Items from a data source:
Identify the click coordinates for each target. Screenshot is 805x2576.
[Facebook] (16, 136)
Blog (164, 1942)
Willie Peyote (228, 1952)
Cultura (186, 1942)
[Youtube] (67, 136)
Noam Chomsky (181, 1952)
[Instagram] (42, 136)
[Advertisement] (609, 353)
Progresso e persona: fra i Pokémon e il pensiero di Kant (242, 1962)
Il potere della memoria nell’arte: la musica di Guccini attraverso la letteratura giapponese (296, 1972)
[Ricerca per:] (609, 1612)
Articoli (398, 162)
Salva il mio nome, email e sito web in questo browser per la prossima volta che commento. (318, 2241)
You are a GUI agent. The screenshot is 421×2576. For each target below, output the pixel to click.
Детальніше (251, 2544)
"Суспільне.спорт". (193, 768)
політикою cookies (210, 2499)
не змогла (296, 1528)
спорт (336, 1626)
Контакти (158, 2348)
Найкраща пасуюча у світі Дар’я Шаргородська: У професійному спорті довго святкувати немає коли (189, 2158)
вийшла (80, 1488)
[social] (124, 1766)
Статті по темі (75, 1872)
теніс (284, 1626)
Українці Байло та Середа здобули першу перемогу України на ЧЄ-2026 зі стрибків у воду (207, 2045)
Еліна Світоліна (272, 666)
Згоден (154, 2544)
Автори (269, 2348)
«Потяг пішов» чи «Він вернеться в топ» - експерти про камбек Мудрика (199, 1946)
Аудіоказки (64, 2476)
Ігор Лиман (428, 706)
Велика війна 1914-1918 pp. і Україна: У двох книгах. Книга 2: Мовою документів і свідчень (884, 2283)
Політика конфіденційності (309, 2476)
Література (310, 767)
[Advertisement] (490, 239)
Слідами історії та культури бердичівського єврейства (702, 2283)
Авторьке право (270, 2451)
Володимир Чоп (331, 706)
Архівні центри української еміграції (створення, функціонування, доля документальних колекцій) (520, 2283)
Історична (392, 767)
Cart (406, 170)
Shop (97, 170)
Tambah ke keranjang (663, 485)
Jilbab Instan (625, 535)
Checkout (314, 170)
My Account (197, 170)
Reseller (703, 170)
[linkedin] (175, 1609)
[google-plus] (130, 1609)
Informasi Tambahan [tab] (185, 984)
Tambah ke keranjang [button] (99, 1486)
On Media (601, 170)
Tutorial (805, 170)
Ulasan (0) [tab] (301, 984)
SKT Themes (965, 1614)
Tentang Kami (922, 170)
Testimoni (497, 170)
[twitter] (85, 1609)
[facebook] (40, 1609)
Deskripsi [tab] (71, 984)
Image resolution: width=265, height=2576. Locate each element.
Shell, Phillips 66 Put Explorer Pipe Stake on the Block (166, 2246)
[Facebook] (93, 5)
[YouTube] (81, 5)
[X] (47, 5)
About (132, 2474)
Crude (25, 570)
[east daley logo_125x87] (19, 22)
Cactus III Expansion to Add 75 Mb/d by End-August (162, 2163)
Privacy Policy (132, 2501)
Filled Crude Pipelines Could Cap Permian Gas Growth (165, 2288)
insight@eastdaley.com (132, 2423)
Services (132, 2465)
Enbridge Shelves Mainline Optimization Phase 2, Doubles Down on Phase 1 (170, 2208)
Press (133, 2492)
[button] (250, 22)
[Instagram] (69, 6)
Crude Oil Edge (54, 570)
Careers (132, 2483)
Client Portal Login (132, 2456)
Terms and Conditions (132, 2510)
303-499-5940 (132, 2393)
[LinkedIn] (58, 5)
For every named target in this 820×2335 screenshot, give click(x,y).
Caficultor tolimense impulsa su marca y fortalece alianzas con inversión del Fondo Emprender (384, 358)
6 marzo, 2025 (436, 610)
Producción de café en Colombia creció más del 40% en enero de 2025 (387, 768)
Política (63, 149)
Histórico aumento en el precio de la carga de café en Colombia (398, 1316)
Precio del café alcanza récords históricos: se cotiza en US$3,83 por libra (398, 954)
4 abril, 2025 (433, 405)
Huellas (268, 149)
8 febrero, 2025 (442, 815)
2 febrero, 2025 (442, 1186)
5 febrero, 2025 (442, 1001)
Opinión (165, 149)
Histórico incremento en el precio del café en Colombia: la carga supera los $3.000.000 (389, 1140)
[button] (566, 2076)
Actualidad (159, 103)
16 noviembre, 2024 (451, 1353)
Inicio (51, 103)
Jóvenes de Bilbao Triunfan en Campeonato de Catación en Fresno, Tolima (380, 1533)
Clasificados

_WHAT THE EXERCISE ASKS_. The data given before this task must be transcribed exactly and in full.

_OUTPUT_.
Identify the click coordinates for each target. Screenshot is 805x2576.
[Facebook] (16, 136)
Blog (164, 1942)
Willie Peyote (228, 1952)
Cultura (186, 1942)
[Youtube] (67, 136)
Noam Chomsky (181, 1952)
[Instagram] (42, 136)
[Advertisement] (609, 353)
Progresso e persona: fra i Pokémon e il pensiero di Kant (242, 1962)
Il potere della memoria nell’arte: la musica di Guccini attraverso la letteratura giapponese (296, 1972)
[Ricerca per:] (609, 1612)
Articoli (398, 162)
Salva il mio nome, email e sito web in questo browser per la prossima volta che commento. (318, 2241)
You are a GUI agent. The screenshot is 421×2576. For each target below, output the pixel to click.
Детальніше (251, 2544)
"Суспільне.спорт". (193, 768)
політикою cookies (210, 2499)
не змогла (296, 1528)
спорт (336, 1626)
Контакти (158, 2348)
Найкраща пасуюча у світі Дар’я Шаргородська: У професійному спорті довго святкувати немає коли (189, 2158)
вийшла (80, 1488)
[social] (124, 1766)
Статті по темі (75, 1872)
теніс (284, 1626)
Українці Байло та Середа здобули першу перемогу України на ЧЄ-2026 зі стрибків у воду (207, 2045)
Еліна Світоліна (272, 666)
Згоден (154, 2544)
Автори (269, 2348)
«Потяг пішов» чи «Він вернеться в топ» - експерти про камбек Мудрика (199, 1946)
Аудіоказки (64, 2476)
Ігор Лиман (428, 706)
Велика війна 1914-1918 pp. і Україна: У двох книгах. Книга 2: Мовою документів і свідчень (884, 2283)
Політика конфіденційності (309, 2476)
Література (310, 767)
[Advertisement] (490, 239)
Слідами історії та культури бердичівського єврейства (702, 2283)
Авторьке право (270, 2451)
Володимир Чоп (331, 706)
Архівні центри української еміграції (створення, функціонування, доля документальних колекцій) (520, 2283)
Історична (392, 767)
Cart (406, 170)
Shop (97, 170)
Tambah ke keranjang (663, 485)
Jilbab Instan (625, 535)
Checkout (314, 170)
My Account (197, 170)
Reseller (703, 170)
[linkedin] (175, 1609)
[google-plus] (130, 1609)
Informasi Tambahan [tab] (185, 984)
Tambah ke keranjang [button] (99, 1486)
On Media (601, 170)
Tutorial (805, 170)
Ulasan (0) [tab] (301, 984)
SKT Themes (965, 1614)
Tentang Kami (922, 170)
Testimoni (497, 170)
[twitter] (85, 1609)
[facebook] (40, 1609)
Deskripsi [tab] (71, 984)
Image resolution: width=265, height=2576. Locate each element.
Shell, Phillips 66 Put Explorer Pipe Stake on the Block (166, 2246)
[Facebook] (93, 5)
[YouTube] (81, 5)
[X] (47, 5)
About (132, 2474)
Crude (25, 570)
[east daley logo_125x87] (19, 22)
Cactus III Expansion to Add 75 Mb/d by End-August (162, 2163)
Privacy Policy (132, 2501)
Filled Crude Pipelines Could Cap Permian Gas Growth (165, 2288)
insight@eastdaley.com (132, 2423)
Services (132, 2465)
Enbridge Shelves Mainline Optimization Phase 2, Doubles Down on Phase 1 (170, 2208)
Press (133, 2492)
[button] (250, 22)
[Instagram] (69, 6)
Crude Oil Edge (54, 570)
Careers (132, 2483)
Client Portal Login (132, 2456)
Terms and Conditions (132, 2510)
303-499-5940 (132, 2393)
[LinkedIn] (58, 5)
For every named target in this 820×2335 screenshot, give click(x,y).
Caficultor tolimense impulsa su marca y fortalece alianzas con inversión del Fondo Emprender (384, 358)
6 marzo, 2025 (436, 610)
Producción de café en Colombia creció más del 40% en enero de 2025 (387, 768)
Política (63, 149)
Histórico aumento en el precio de la carga de café en Colombia (398, 1316)
Precio del café alcanza récords históricos: se cotiza en US$3,83 por libra (398, 954)
4 abril, 2025 (433, 405)
Huellas (268, 149)
8 febrero, 2025 (442, 815)
2 febrero, 2025 (442, 1186)
5 febrero, 2025 (442, 1001)
Opinión (165, 149)
Histórico incremento en el precio del café en Colombia: la carga supera los $3.000.000 (389, 1140)
[button] (566, 2076)
Actualidad (159, 103)
16 noviembre, 2024 (451, 1353)
Inicio (51, 103)
Jóvenes de Bilbao Triunfan en Campeonato de Catación en Fresno, Tolima (380, 1533)
Clasificados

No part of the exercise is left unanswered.